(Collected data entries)
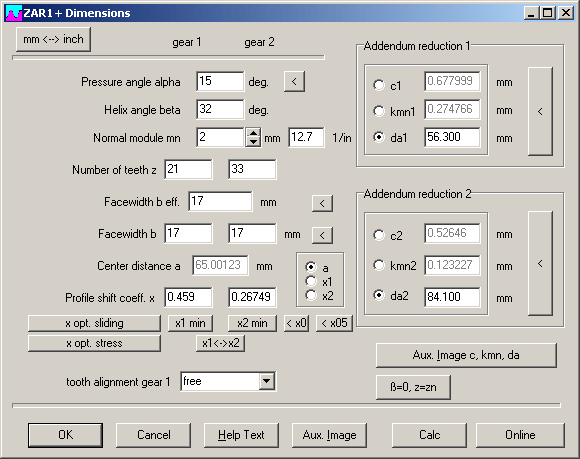Decrease Normal module with the spinner down arrow

click(x=253, y=142)
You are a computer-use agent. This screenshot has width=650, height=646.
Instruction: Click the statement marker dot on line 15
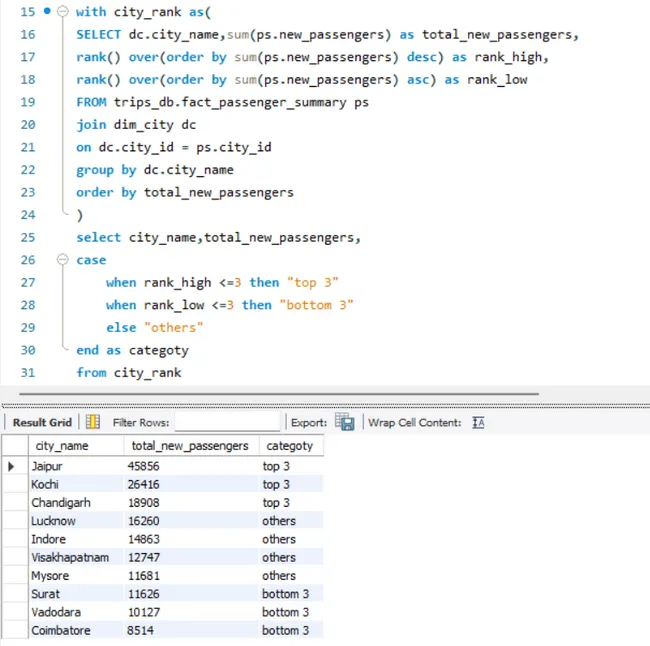48,12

**Work to complete**
Please retype exactly the lines from the line containing "You are a computer-use" through the final line of the records above, inclusive, leaving out any pictures.

**Reply to the task**
You are a computer-use agent. This screenshot has width=650, height=646.
Instruction: Click the statement marker dot on line 15
48,12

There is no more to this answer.